Rabbi as Matchmaker

One of the goals of service learning is that my coursework should influence my fieldwork, and the reverse should be true as well. For the students in their second year, the careful planning of the curriculum helps lead them toward finding parallels between their coursework and their experience in the field. But as a senior, my course schedule is comprised of a senior seminar, my thesis, and whatever electives I have chosen. My fieldwork placement was chosen before I had firmly committed to a thesis topic, and long before I had chosen a course schedule. Therefore, any connections between my work in the field and my study in the classroom are accidental. While I am challenged to find these connections without the help of this intentional curriculum, I find this challenge to be beneficial. Although I must work harder to find these connections because they were not put in place intentionally, I realize there is a tremendous benefit because making connections is at the very essence of how I have come to envision my role as a rabbi.

In a course last year on the history of the Reform movement, Dr. Meyer challenged each student to come up with as many Hebrew terms as we could to describe the different roles as a rabbi. Our class ended up with a rich collage of words, like מדריך, מורה, יועץ, דיין, judge, counselor, teacher, guide, and so on. I continue to reflect on this activity several months later. Indeed, when I am writing my reflections for my fellowship or when I am asked to draw connections between my coursework and fieldwork, a Yiddish term for the rabbi often arises in my mind: shadchen. Increasingly, I am viewing my future role as a matchmaker. The common thread that runs through these various roles, it seems to me, is that the rabbi must continually make connections. I must establish connections between me and my congregation, connections between congregants, and connections between all of us and Jewish text and tradition.

I have heard classmates complain that certain antiquated or esoteric topics in courses like Talmud and philosophy are no longer relevant or will not be of interest to our future congregations. But isn’t it the rabbis task to make those matters relevant? No text is intrinsically relevant to us; we discover relevance by finding interpretations that speak to us and by digging through texts to illicit the deeper and more profound messages.

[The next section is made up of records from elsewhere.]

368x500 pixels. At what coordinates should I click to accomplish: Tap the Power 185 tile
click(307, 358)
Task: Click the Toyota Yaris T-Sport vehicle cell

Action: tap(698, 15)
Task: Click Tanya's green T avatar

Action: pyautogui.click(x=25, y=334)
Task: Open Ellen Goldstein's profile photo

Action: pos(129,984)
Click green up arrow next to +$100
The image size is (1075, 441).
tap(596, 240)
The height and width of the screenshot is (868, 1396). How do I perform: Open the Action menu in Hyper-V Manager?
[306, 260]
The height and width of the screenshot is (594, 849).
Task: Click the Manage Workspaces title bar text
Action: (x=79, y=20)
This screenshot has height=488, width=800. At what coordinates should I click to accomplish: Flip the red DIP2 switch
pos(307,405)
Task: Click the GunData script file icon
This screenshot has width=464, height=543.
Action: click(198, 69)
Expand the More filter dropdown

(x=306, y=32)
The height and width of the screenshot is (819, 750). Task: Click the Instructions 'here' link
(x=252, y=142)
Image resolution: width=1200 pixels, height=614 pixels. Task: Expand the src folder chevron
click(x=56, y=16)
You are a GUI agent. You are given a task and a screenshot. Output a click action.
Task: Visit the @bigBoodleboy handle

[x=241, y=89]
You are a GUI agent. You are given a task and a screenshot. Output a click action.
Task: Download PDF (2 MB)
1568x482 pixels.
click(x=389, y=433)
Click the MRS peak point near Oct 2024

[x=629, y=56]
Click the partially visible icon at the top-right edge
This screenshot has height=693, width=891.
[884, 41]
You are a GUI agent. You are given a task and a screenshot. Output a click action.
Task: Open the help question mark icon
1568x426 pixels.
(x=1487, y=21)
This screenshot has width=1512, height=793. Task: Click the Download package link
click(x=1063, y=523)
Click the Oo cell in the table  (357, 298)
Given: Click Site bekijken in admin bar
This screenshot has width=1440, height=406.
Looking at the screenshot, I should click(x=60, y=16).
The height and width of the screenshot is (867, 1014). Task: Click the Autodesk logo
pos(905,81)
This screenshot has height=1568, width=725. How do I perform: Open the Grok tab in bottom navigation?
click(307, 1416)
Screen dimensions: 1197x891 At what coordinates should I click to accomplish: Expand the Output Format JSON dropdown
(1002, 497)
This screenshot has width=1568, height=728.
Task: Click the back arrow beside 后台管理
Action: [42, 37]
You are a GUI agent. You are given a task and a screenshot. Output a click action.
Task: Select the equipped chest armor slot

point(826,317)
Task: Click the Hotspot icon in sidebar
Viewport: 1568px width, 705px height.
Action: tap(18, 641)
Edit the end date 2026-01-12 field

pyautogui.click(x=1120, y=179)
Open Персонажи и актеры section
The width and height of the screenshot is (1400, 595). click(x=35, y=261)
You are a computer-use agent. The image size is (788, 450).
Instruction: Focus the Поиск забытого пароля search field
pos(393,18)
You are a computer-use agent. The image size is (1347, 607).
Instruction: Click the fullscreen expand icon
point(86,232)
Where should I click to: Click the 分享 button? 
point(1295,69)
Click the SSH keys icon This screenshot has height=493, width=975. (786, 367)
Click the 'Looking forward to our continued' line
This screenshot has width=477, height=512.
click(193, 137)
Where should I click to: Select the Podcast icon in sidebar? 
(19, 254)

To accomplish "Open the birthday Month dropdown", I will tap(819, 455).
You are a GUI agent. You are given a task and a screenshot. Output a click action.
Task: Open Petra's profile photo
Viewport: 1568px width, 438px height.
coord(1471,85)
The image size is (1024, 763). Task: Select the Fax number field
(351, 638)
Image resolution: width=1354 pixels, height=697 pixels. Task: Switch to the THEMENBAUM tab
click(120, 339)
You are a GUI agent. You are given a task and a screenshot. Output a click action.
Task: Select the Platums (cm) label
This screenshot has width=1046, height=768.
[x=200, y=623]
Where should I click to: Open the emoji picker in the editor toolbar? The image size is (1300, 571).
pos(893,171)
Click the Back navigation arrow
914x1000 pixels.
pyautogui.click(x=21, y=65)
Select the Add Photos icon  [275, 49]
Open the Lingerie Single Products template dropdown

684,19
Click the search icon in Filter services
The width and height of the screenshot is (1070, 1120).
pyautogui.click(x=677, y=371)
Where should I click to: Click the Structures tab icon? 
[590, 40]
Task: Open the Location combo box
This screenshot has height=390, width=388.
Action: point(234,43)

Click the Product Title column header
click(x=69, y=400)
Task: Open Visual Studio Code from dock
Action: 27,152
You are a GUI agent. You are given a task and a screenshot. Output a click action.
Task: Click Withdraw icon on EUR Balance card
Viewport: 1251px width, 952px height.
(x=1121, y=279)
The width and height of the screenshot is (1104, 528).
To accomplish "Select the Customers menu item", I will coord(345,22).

Sometimes, the most valuable experiences are found when one has to work a bit harder to find those messages, or when one can articulate a message of their own by bringing different texts together.

My learning does not just occur in my experiences in the classroom and in the field, but in the process of bringing those experiences together. Like Biblical texts woven together in commentary, our experiences relate to each other when we investigate the connections between them. When I am ordained this spring, I hope to find myself employed by a community that will challenge me to take my experience in school and connect it to my work, establishing connections between the Torah that I study and the people whom I serve. I expect that my experience as a fellow, establishing connections between class and field, text and life, will be of great use to me in this process.

Josh Herman is a fifth-year rabbinical student and a Jewish Foundation of Cincinnati fellow at The Edward B. Brueggeman Center for Dialogue at Xavier University.